Bestandteile der Persönlichkeitsstruktur sind unter anderem eine Definition, wie ich wäre, wenn ich mich sein ließe, eine Definition, wie ich eigentlich sein sollte, ein Regelwerk, das ich befolgen muss, um okay oder sicher zu sein, eine Definition davon, wie die Welt ist und worum es im Leben geht, und eine Definition mit emotionalem Inhalt dazu, wie das Zwischenmenschliche abläuft. Alle diese Definitionen sind Interpretationen und Reaktionen auf frühere Erlebnisse. Sie haben eine Psycho-Logik. Wir brauchen sie nicht zu verurteilen, um sie ablegen zu können. Wir brauchen sie nur zu erkennen. Wir brauchen auch uns selbst dafür nicht verurteilen – wir haben sie selbst nicht bewusst ausgewählt.
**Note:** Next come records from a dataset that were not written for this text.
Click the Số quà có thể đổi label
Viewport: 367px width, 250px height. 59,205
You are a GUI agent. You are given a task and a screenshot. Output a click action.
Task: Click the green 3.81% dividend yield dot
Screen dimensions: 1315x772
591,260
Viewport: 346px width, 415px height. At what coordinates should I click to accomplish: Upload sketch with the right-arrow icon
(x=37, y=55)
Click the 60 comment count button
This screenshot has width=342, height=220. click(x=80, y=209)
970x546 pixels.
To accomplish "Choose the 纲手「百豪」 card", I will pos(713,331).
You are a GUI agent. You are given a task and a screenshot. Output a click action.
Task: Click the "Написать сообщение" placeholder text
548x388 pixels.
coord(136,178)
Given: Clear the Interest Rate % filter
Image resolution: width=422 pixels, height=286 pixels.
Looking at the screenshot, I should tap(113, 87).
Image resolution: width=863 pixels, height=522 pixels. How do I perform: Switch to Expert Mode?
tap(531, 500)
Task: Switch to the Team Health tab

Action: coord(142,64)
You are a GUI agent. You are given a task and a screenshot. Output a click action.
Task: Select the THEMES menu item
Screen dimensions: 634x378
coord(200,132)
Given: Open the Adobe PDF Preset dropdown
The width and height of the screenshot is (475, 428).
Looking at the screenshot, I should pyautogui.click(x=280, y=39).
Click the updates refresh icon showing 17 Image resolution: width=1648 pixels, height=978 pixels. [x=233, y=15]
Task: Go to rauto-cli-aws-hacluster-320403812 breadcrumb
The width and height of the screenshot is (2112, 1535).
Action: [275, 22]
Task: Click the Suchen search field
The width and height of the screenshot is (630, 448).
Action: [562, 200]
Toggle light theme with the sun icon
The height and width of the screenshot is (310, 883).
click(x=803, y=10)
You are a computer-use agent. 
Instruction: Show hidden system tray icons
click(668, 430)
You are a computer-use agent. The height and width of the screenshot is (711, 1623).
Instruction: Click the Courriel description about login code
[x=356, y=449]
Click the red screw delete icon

Die meisten dieser Prägungen schränken uns als Erwachsene in unseren Möglichkeiten und Fähigkeiten ein. Sie sind für andere deutlicher erkennbar als für einen selbst. Sie sind oft die Eigenschaften, die uns an anderen nerven.

Wie funktioniert Persönlichkeitsentwicklung?

Persönlichkeitsentwicklung ist die Befreiung aus diesen Einschränkungen und ein innerlicher Schritt ins zweite Erwachsenwerden. Diese Arbeit läuft über das Erlangen von Bewusstheit über die eigenen Prägungen und Strukturen. Je mehr wir unsere Prägungen sehen und verstehen, umso mehr können wir die Möglichkeiten dahinter erkennen und haben unsere Sinne frei für die Wahrnehmung dessen, was aktuell wirklich ist und was wir alles mehr sind, als wir bisher dachten. Wir erreichen dadurch innere Autonomie und Authentizität.

Vorteil für Unternehmen

Wer mit Mustern und Prägungen unterwegs ist, braucht durchschnittlich 70 % seiner Aufmerksamkeit für sein Ego und kann schwer Neues generieren. In der komplexen, immer schneller werdenden Wirtschaftswelt brauchen wir alle unsere Kapazitäten zur wachen Wahrnehmung sowie zu einer autonomen Sicht und Entscheidungsfindung. Erst wer aus sich selbst heraus statt aus Mustern, Prägungen und Ego-Bedürfnissen handelt, kann Mitarbeiter mit einer Qualität von Wahrhaftigkeit und Wesentlichkeit führen, Sinn stiften, inspirieren, Kreativität fördern und ihr Engagement erhalten.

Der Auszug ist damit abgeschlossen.